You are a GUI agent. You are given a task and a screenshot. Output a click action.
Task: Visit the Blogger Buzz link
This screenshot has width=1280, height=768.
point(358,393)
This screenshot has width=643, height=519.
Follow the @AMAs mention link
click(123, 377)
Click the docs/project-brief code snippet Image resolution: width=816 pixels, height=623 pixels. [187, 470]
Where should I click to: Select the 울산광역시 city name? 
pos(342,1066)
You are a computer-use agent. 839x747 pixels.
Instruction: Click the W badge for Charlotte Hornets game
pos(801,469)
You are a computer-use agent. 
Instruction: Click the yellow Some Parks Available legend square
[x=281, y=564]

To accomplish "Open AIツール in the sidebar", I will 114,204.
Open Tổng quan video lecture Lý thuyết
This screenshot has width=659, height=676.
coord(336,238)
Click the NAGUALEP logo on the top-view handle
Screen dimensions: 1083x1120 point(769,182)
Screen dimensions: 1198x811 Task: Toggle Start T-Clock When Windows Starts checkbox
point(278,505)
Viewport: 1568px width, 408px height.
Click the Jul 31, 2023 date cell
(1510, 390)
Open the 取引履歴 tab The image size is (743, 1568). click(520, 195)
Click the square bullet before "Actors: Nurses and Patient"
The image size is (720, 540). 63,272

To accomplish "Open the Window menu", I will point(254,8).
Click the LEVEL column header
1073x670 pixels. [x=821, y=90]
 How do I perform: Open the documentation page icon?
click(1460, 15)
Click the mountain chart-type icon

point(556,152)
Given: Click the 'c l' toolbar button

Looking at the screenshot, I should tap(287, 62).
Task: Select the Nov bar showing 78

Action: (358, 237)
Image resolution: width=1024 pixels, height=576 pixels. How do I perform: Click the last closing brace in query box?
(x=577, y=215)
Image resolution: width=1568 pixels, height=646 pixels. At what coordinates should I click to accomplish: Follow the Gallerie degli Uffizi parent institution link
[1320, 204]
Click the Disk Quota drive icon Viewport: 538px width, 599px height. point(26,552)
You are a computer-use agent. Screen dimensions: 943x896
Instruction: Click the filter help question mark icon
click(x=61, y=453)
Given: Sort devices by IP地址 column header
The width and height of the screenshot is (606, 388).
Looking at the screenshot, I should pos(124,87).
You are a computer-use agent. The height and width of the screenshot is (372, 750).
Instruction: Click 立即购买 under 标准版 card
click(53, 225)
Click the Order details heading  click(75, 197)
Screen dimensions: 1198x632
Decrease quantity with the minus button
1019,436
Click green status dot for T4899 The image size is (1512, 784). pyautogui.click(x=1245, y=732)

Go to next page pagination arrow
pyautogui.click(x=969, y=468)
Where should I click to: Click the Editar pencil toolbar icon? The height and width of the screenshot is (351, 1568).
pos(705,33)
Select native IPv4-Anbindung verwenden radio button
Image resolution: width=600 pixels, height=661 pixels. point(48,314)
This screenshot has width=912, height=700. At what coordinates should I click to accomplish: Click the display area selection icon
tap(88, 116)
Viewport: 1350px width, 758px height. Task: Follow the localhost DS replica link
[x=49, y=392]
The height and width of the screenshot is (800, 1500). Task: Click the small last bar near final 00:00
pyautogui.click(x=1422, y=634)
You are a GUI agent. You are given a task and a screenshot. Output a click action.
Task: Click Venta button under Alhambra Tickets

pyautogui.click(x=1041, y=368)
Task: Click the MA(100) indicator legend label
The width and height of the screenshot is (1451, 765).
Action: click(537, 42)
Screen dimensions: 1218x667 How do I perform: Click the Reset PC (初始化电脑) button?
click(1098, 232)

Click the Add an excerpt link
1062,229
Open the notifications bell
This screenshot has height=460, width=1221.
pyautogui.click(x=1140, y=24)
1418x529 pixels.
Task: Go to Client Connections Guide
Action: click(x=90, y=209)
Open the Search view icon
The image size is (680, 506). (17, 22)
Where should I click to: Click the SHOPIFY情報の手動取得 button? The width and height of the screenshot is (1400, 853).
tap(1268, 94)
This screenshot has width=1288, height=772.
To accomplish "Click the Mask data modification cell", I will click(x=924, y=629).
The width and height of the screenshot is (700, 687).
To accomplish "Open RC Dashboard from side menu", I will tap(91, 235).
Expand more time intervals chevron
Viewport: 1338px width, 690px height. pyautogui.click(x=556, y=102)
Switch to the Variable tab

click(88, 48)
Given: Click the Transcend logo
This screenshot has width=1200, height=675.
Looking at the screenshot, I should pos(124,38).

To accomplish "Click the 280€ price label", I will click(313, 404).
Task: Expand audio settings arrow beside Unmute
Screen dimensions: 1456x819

------------------------

**ASSIGNED TASK:** Please go through the data and copy each line containing the word "menu".

**RESULT BELOW:**
To accomplish "Open the Window menu", I will point(254,8).
To accomplish "Open RC Dashboard from side menu", I will tap(91, 235).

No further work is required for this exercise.